- **SOURCE RECORDS**

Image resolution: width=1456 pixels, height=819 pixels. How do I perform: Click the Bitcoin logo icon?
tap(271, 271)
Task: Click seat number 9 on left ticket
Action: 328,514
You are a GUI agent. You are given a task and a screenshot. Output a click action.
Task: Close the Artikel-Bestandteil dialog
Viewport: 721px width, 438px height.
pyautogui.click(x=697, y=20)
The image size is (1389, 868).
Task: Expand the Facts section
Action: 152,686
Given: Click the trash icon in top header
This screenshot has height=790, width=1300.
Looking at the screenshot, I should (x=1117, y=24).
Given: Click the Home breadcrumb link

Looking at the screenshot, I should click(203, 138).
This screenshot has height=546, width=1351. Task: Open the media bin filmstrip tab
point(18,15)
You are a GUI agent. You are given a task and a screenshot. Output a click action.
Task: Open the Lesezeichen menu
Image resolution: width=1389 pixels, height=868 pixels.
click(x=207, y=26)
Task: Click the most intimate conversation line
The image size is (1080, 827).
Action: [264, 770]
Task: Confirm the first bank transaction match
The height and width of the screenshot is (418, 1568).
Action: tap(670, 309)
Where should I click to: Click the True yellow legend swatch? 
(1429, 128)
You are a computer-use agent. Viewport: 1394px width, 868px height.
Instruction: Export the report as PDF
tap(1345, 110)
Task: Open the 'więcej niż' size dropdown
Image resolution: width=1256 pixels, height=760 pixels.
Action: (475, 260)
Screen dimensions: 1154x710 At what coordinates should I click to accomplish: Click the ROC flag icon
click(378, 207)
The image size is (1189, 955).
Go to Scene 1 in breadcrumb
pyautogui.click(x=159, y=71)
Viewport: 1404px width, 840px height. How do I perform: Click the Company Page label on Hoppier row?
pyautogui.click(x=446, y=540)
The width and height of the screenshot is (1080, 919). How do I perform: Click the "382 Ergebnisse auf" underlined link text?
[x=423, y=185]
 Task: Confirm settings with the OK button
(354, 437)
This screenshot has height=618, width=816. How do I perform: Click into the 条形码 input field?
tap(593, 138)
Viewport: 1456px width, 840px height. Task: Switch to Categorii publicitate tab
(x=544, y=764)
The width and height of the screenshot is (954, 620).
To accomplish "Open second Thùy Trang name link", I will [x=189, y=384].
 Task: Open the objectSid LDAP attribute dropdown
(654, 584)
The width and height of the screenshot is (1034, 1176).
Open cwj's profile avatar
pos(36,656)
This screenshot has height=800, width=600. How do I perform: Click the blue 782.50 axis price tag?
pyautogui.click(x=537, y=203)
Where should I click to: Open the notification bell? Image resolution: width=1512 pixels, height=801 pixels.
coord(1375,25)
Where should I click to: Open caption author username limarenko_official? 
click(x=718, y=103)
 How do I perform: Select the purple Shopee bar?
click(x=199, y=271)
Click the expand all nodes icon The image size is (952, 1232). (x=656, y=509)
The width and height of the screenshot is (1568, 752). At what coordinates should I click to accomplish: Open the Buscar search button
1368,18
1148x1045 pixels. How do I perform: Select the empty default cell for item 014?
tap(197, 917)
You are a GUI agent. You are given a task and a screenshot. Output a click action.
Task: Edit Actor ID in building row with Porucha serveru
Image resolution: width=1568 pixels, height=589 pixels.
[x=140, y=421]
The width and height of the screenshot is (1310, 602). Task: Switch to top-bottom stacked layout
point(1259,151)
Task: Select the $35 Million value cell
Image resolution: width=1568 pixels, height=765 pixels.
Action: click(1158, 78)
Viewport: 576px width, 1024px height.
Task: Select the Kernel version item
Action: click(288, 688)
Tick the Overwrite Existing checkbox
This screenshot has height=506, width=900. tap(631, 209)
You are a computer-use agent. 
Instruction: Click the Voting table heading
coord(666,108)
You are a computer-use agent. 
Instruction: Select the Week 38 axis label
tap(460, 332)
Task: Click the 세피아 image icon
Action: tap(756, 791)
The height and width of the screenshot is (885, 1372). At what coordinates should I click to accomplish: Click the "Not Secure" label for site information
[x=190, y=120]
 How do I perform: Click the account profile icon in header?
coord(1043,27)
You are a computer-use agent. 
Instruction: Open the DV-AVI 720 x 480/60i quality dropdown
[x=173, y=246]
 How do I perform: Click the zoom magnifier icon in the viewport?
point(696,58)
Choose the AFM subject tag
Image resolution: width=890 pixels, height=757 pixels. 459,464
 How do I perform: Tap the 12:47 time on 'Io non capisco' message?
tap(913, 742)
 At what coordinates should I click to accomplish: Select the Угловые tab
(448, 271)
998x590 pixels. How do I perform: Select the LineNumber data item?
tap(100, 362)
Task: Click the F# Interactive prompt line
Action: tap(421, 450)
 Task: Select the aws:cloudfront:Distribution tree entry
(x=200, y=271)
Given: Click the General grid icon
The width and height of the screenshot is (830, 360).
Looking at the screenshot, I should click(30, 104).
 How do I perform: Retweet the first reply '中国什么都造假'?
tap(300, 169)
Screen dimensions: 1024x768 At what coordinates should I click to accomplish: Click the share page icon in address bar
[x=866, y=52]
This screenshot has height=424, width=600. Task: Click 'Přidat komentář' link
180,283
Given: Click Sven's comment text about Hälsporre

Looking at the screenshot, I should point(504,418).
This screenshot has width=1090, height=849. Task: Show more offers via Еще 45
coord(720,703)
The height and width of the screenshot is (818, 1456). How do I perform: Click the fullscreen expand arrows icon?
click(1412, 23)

- **YOUR GOAL**
Copy out the lines of the records, starting at the one containing "Task: Confirm settings with the OK button" and ending at the one containing "click(x=199, y=271)", with both of those lines included.

- **TASK ANSWER**
 Task: Confirm settings with the OK button
(354, 437)
This screenshot has height=618, width=816. How do I perform: Click into the 条形码 input field?
tap(593, 138)
Viewport: 1456px width, 840px height. Task: Switch to Categorii publicitate tab
(x=544, y=764)
The width and height of the screenshot is (954, 620).
To accomplish "Open second Thùy Trang name link", I will [x=189, y=384].
 Task: Open the objectSid LDAP attribute dropdown
(654, 584)
The width and height of the screenshot is (1034, 1176).
Open cwj's profile avatar
pos(36,656)
This screenshot has height=800, width=600. How do I perform: Click the blue 782.50 axis price tag?
pyautogui.click(x=537, y=203)
Where should I click to: Open the notification bell? Image resolution: width=1512 pixels, height=801 pixels.
coord(1375,25)
Where should I click to: Open caption author username limarenko_official? 
click(x=718, y=103)
 How do I perform: Select the purple Shopee bar?
click(x=199, y=271)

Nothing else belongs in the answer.